Page MenuHomePhabricator

prometheus::blackbox::check::http - allow checking the same virtual host on multiple backends
Closed, ResolvedPublic

Description

current status:

In the class prometheus::blackbox::check::http, which is used for monitoring various misc. services, there is there parameter $server_name which is by default set to $title.

It is described as # @param server_name - an FQDN, the server name to use (during TLS and Host:).

separate from that we have # @param instance_label - short-form host name, used as an instance label.

problem statement:

Let's say you have multiple backends serving a single virtual host, example:

virtual host: doc.wikimedia.org
machines: doc1001.eqiad.wmnet, doc2001.codfw.wmnet

which is a very common type of setup.

Now if you want to monitor doc.wikimedia.org you have the following options:

  • use "doc.wikimedia.org" as the resource title but tell puppet with an 'if-then-else' to only monitor the "active host" or one of the 2 hosts
  • use "doc.wikimedia.org" as the resource title and apply it on both instances, puppet run will fail with a "duplicate declaration" error because the same $title is used more than once
  • use the instance name as $title, but now requests go to doc1001.eqiad.wmnet / doc2001.codfw.wmnet and you are not actually monitoring doc.wikimedia.org

suggested fix:

Have separate parameters for "virtual host" and "instance FQDN" so we can truly check "virtual host X on host Y and host Z".
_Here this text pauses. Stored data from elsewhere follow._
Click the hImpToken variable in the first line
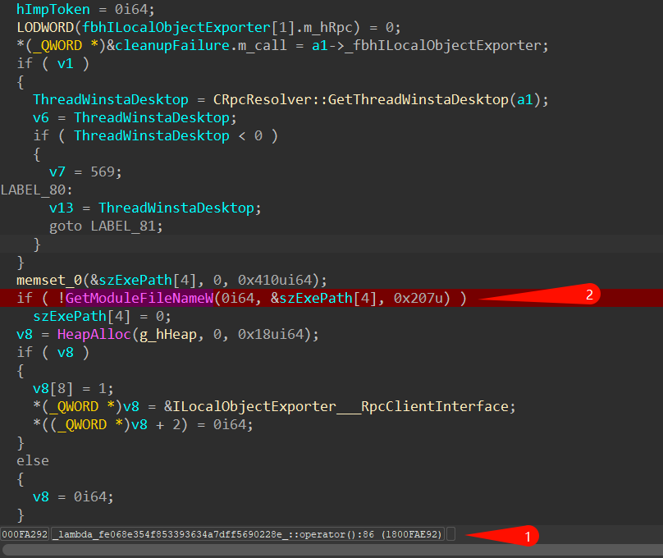pos(53,9)
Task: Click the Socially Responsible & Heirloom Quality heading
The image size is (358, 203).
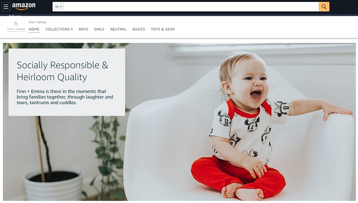Action: click(63, 71)
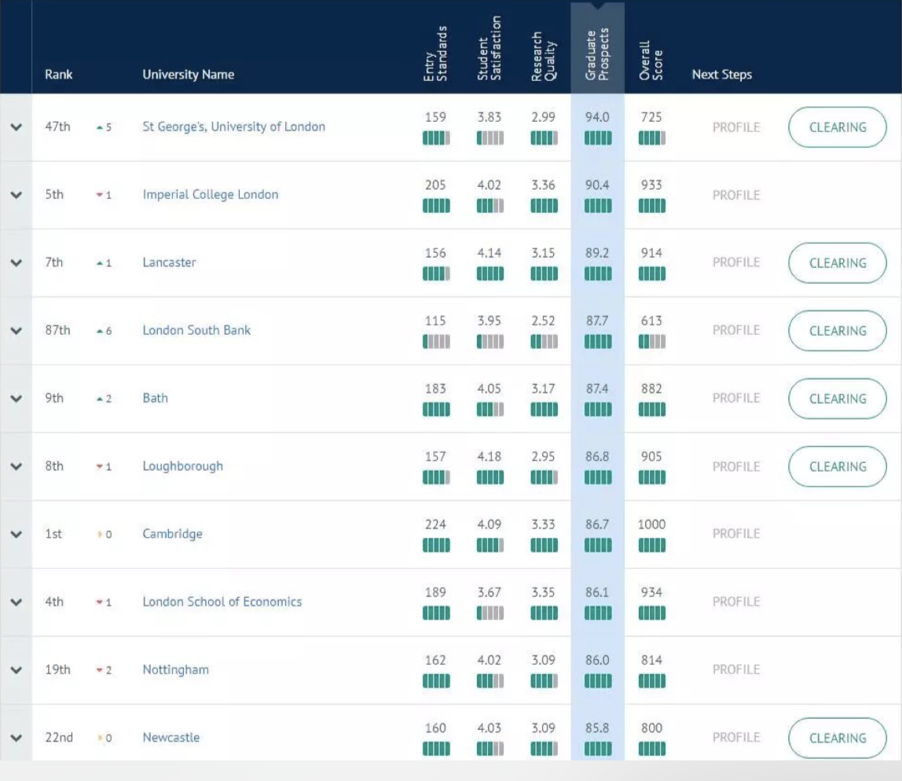View Nottingham profile link
This screenshot has width=902, height=781.
point(735,669)
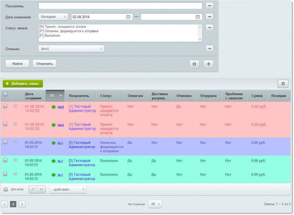Expand the Отменен (все) dropdown

click(71, 48)
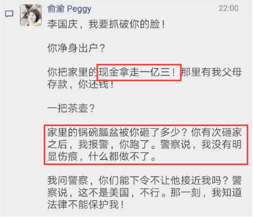Click the phrase 那里有我父母
Image resolution: width=253 pixels, height=217 pixels.
click(x=211, y=72)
Just like when you manually use curl you also have separate parameters for a virtual host you are requesting and a host you are requesting it from.

Event Timeline

Or is the idea that I should set $server_name explicitly and just avoid that it defaults to $title, so that my $title can vary but $server_name stays the same?
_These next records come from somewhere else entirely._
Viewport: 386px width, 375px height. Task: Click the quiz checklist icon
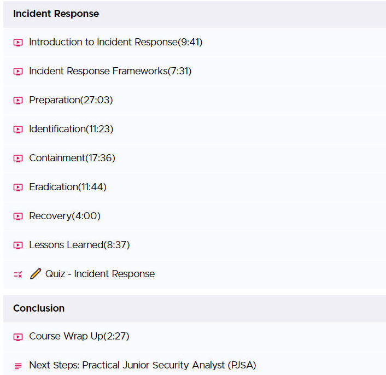(x=18, y=274)
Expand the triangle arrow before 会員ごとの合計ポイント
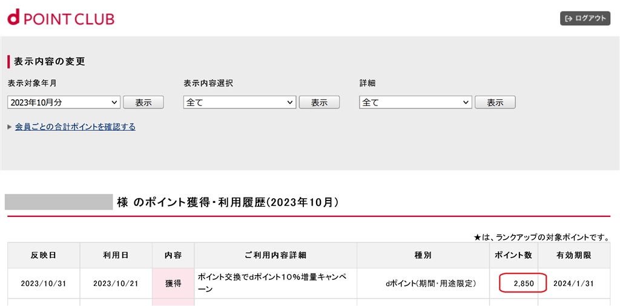The width and height of the screenshot is (620, 306). tap(10, 127)
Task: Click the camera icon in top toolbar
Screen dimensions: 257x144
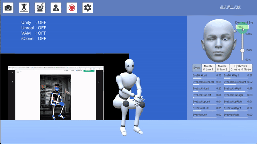Action: [x=8, y=8]
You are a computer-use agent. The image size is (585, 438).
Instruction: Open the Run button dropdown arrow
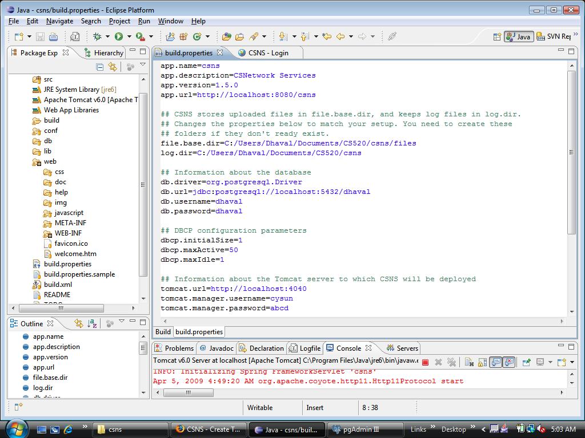click(x=129, y=37)
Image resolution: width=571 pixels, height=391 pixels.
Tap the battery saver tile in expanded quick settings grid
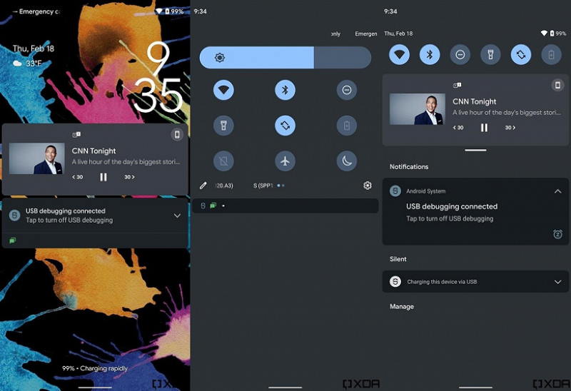(x=347, y=126)
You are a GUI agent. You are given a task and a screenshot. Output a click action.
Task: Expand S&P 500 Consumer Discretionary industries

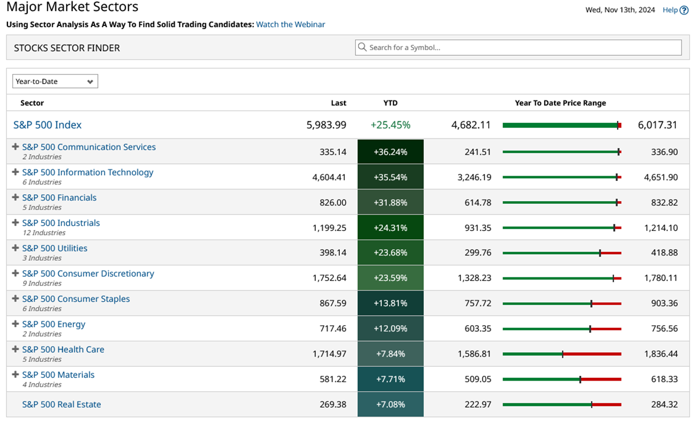pyautogui.click(x=15, y=273)
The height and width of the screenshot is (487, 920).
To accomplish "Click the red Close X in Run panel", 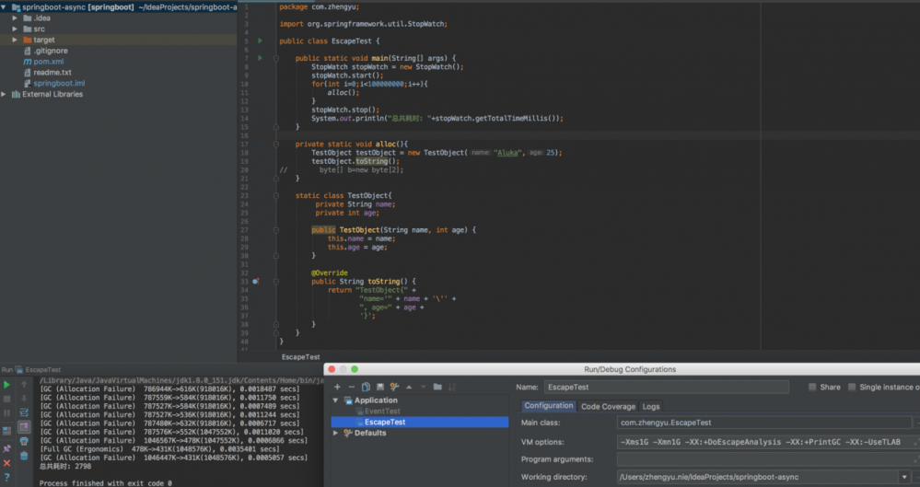I will point(6,463).
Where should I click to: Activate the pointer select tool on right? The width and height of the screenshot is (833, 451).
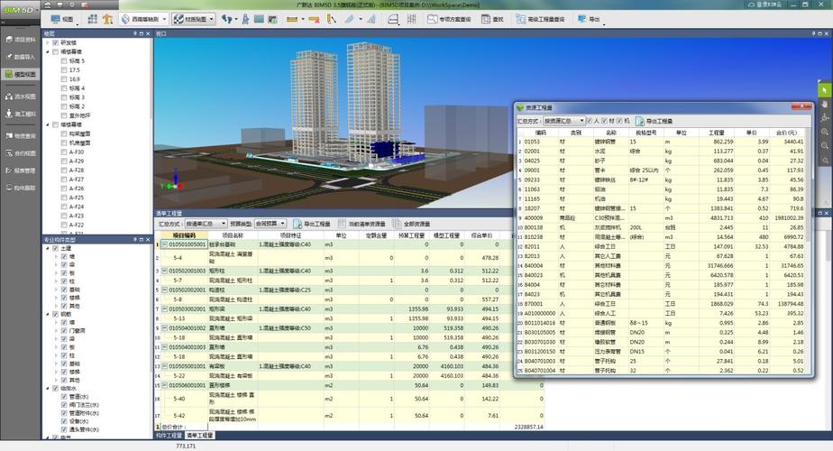(825, 90)
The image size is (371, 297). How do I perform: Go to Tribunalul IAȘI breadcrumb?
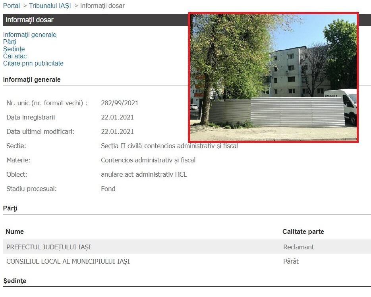click(x=50, y=6)
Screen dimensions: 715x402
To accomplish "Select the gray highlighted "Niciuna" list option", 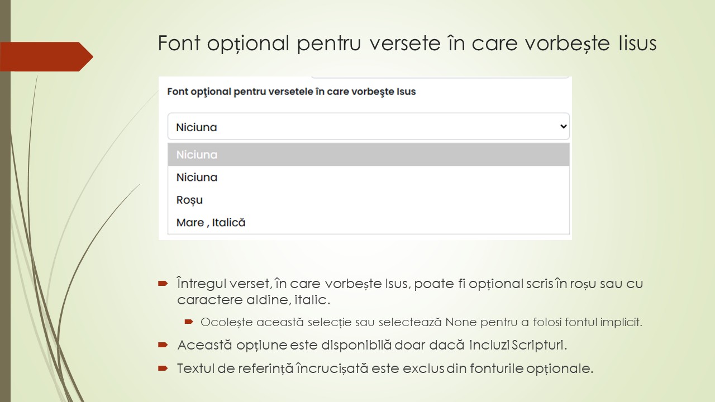I will point(368,155).
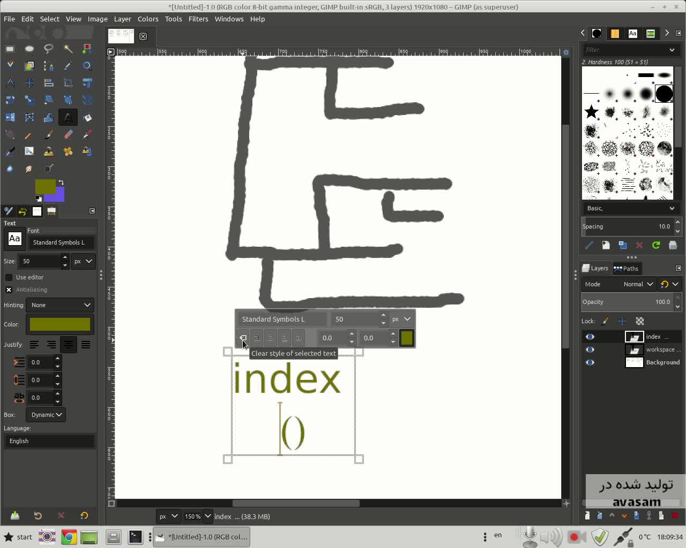This screenshot has width=686, height=548.
Task: Enable the Use editor checkbox
Action: [x=9, y=277]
Change 890903 had a related patch set uploaded (by Dzahn; author: Dzahn):

[operations/puppet@production] doc: fix hostname used in http::blackbox monitoring

https://gerrit.wikimedia.org/r/890903

use "doc.wikimedia.org" as the resource title and apply it on both instances, puppet run will fail with a "duplicate declaration" error because the same $title is used more than once

Resource names need to be unique on a single host, not globally. (Otherwise you could not for example have package { 'ssh-server': ensure => present } on multiple machines!). You can simply have a prometheus::blackbox::check::http resource with the vhost name as the resource title on all the backends.
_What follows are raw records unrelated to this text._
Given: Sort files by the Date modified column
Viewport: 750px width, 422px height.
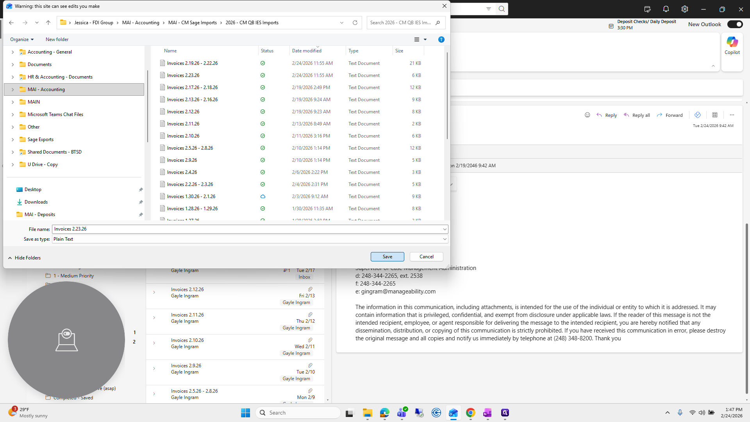Looking at the screenshot, I should coord(307,51).
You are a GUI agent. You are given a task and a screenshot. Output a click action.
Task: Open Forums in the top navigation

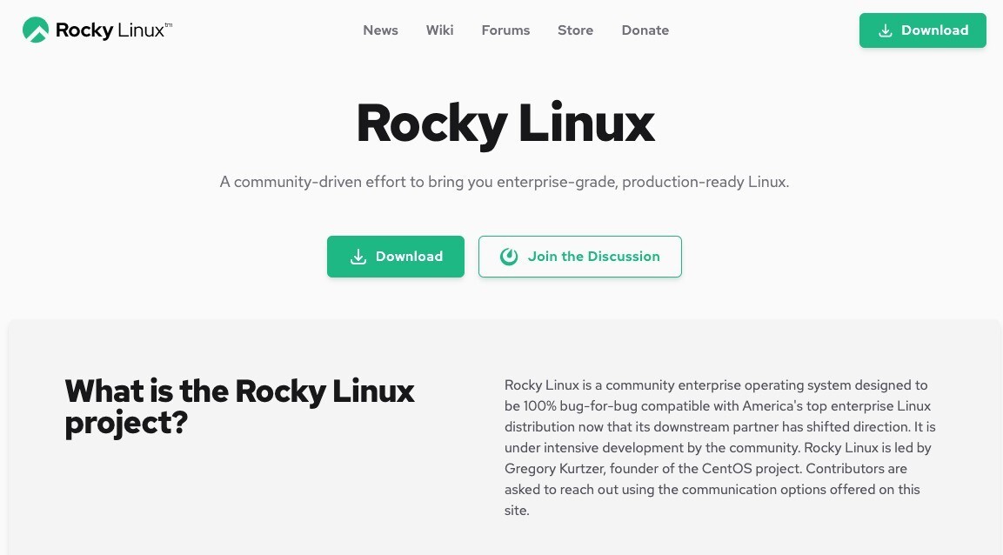505,30
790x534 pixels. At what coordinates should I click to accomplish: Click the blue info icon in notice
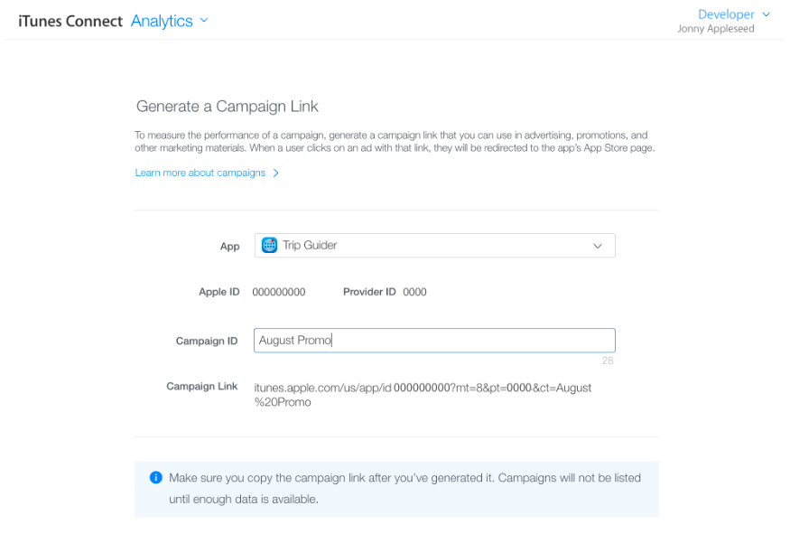pyautogui.click(x=155, y=478)
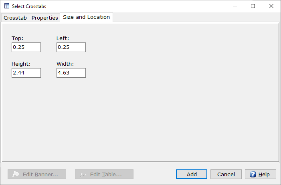Click the small table icon on Edit Table
Viewport: 281px width, 185px height.
[83, 175]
I can't confirm that. We are applying the same role class to multiple nodes and then getting duplicate declaration errors due to a hardcoded resource names is a common occurence.

What exact error message are you getting in this case?

Change 890903 merged by Dzahn:

[operations/puppet@production] doc: fix hostname used in http::blackbox monitoring

https://gerrit.wikimedia.org/r/890903

setting both server_name and instance_label explicitly while also making sure the resource title is not the same on multiple instances (by using the server hostname) seems to be a solution to this.

https://gerrit.wikimedia.org/r/c/operations/puppet/+/890903/2/modules/profile/manifests/doc.pp

Resource names need to be unique on a single host, not globally. (Otherwise you could not for example have package { 'ssh-server': ensure => present } on multiple machines!).

And you can't, if there are multiple hosts and the same resource title is used more than once, in a loop.

example:

$all_hosts.each |Stdlib::Fqdn $other_host| {
...
prometheus::blackbox::check::http { 'foo:

This way it's the same resource more than once on the same hosts (monitoring or rather prometheus hosts where they get realized).

And it's why for example ensure_packages from stdlib exists and is "only install if it doesn't already exist".

Dzahn claimed this task.

closing this assuming T330233#8635725 is the expected way to use it / fix and we should simply not let server_name default to $title.

Yes title must be unique, and server_name is generally fine as title as long as we're checking internal services. As you found out this doesn't work too well on public services, we're tracking the issue at T312840 though I haven't had the time/bandwidth to work on it, feedback is welcome on the task too!

I'm also confused as to why prometheus::blackbox::check::http is within a loop on $all_hosts as opposed to declaring it outside of the loop and in the profile, which I'm assuming is going to run on $all_hosts anyways?